O que vemos nesta experiência de pandemia é que muitas vezes nossas imagens narcísicas trincam, como um cristal valioso que sofreu um baque forte e repentino, e deixa visível a impossibilidade de sustentar aquela imagem “completa” de antes. Nossas auto-imagens de força e controle do mundo, nossas sensações fantasiosas de infinitude, nossos delírios de poder infinito do pensamento ou do dinheiro, nossas crenças inabaláveis no racionalismo positivista sofrem rachaduras. E somos sinalizados de que todas estas coisas são, na verdade, construções imaginárias realizadas muito precocemente em nossas vidas e sobre as quais nos apoiamos para tentar viver da melhor forma possível, mas que não garantem nada, muito menos um constante estado de bem-estar e segurança.
Portanto, a pandemia tem um efeito traumático em nós porque nos aproxima da morte, trinca nossas imagens de quem somos, faz um furo em nossas certezas apaziguantes e esfumaça a visão dos sentidos que havíamos estabelecido para direcionar nossas vidas. Porém, o efeito traumático depende do que encontra já estabelecido, funcionando em cada um de nós, ou seja, de como viemos lidando com as experiências que nos afetam desde que nascemos. Freud (na sua 22a. Conferência Introdutória da Psicanálise, em 1916), nos fala que o sintoma psíquico é fruto de uma série complementar, uma conjugação de três fatores que nos afetam: 1) aquilo que nos antecede ou que já trazemos ou encontramos ao nascermos (genética, cultura, momento social, lugar desejado para nós por nossos pais); 2) as experiências afetivas que experimentamos nos primeiros anos de vida e que servirão de base para o nosso psiquismo; e 3) a sorte ou azar que nos faz vivenciar situações que outros não vão vivenciar. Em suma, cada nova experiência que vivemos (como a pandemia) se liga à aspectos psíquicos anteriores, e é isso que determinará a intensidade do seu efeito traumático.
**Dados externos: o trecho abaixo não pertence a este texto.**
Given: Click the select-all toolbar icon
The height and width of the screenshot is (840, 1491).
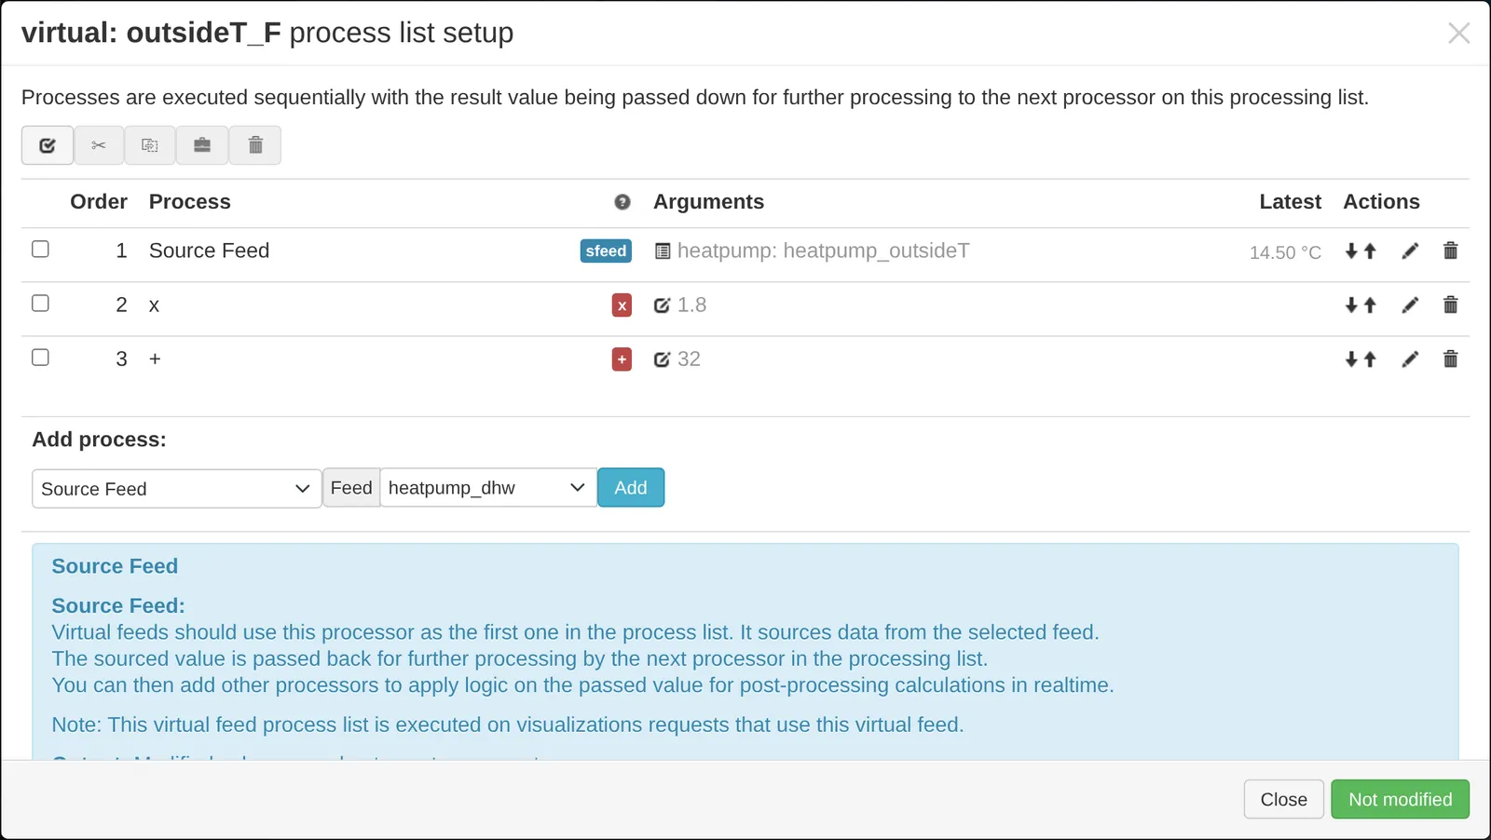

Em fato, a pandemia tem um efeito de abrir a porta de nosso inconsciente fazendo surgir nossos fantasmas escondidos que tentávamos, sem saber, mantê-los bem distante de nós, e eles nos assustam porque não puderam ser inscritos, incorporados simbolicamente em nosso psiquismo. Portanto, o trato possível para a dor psíquica que experimentamos nesse momento deve passar, necessariamente, por buscarmos simbolizar estas experiências apavorantes que nos afetam, tratá-las pela fala com um analista, que é quem pode criar as condições necessárias de se ouvir o que está gritando em nós nesse momento de silêncio da vida concreta imaginária.